---
title: Markov Random Fields
author: 36-467/36-667
output: slidy_presentation
bibliography: locusts.bib
---
\[
\newcommand{\Prob}[1]{\mathbb{P}\left( #1 \right)}
\newcommand{\Neighbors}{\mathcal{N}}
\]
## In our previous episodes
- Markov processes in time: $\Prob{X(t+1)|X(0), X(1), \ldots X(t)} = \Prob{X(t+1)|X(t)}$
+ Markov chains: $X(t)$ is discrete-valued
- Asymptotic behavior of Markov chains
- Likelihood-based inference for Markov models
- What about space?

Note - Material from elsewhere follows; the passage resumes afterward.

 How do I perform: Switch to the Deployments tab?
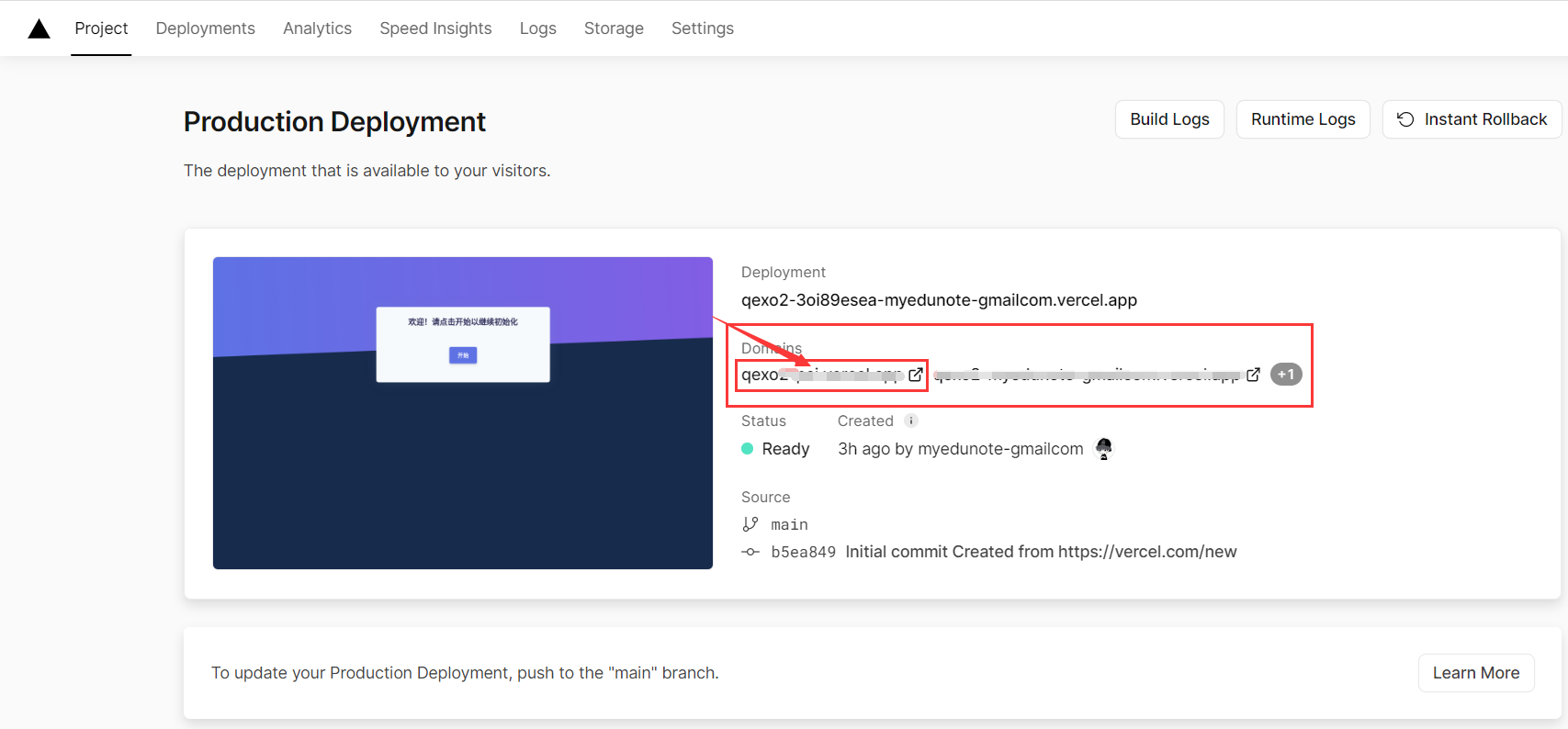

What about space and time?
## Markov Random Fields
- $X(r) =$ value of the random field at site $r$
- $X$ or $X(\cdot) =$ value of the field at all sites, the **configuration**
- $X(-r) =$ value of the random field everywhere other than $r$
- $X(\Neighbors(r)) =$ value of the random field at the neighbors of $r$
+ the **neighborhood configuration**
- $X$ is a **Markov random field** when
\[
\Prob{X(r)|X(-r)} = \Prob{X(r)|X(\Neighbors(r))}
\]
- $p_r(x, y) \equiv \Prob{X(r)=x|X(\Neighbors(r))=y}$ is the **local characteristic** for site $r$
+ People also write $q_{r}(x,y)$
+ Can vary with parameters, $q_{r}(x,y;\theta)$
## What Does a Markov Random Field Look Like?
- Working out joint $\Prob{X}$ from $\Prob{X(r)|X(\Neighbors(r))}$ is not easy!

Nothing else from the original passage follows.